*WORK REQUEST*.
All entries are to be transcribed verbatim, but images are not carried over.

DATA FOR THIS EXERCISE Block Start

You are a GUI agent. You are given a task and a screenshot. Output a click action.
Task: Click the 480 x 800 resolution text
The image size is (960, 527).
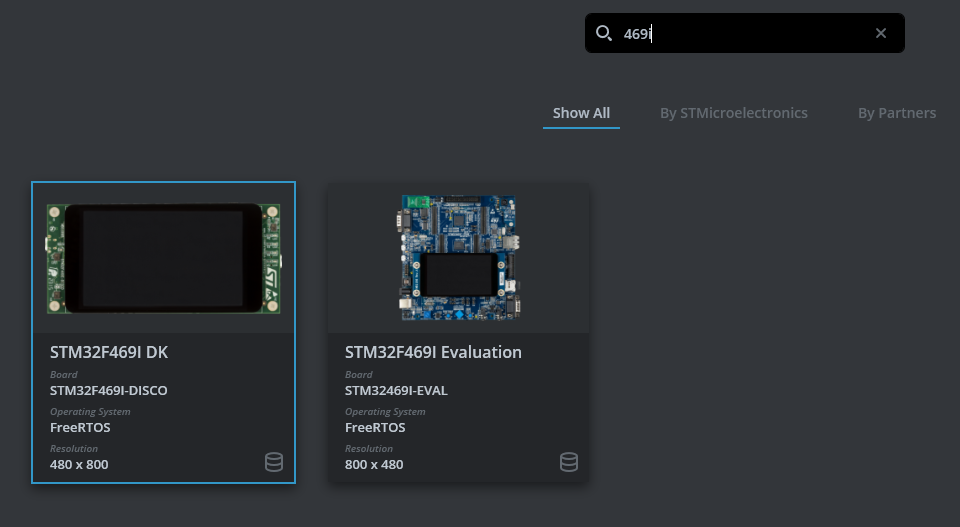pyautogui.click(x=79, y=465)
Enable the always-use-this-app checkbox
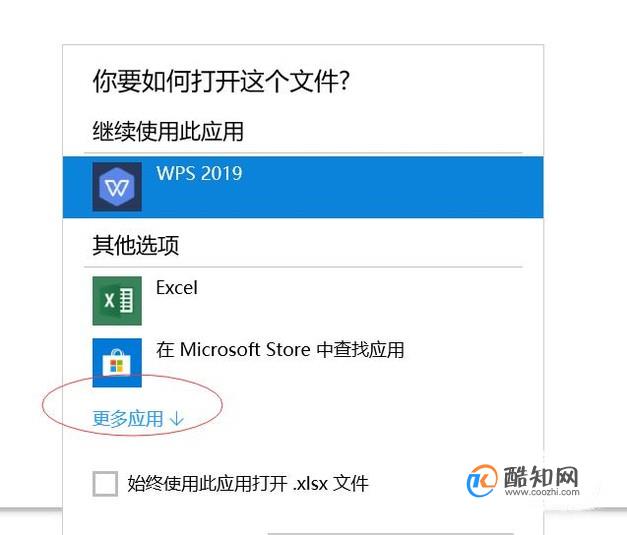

DATA FOR THIS EXERCISE Block End

*ANSWER TO THIS TASK*.
You are a GUI agent. You are given a task and a screenshot. Output a click action.
Task: Click the 480 x 800 resolution text
The image size is (960, 527).
pyautogui.click(x=79, y=465)
Enable the always-use-this-app checkbox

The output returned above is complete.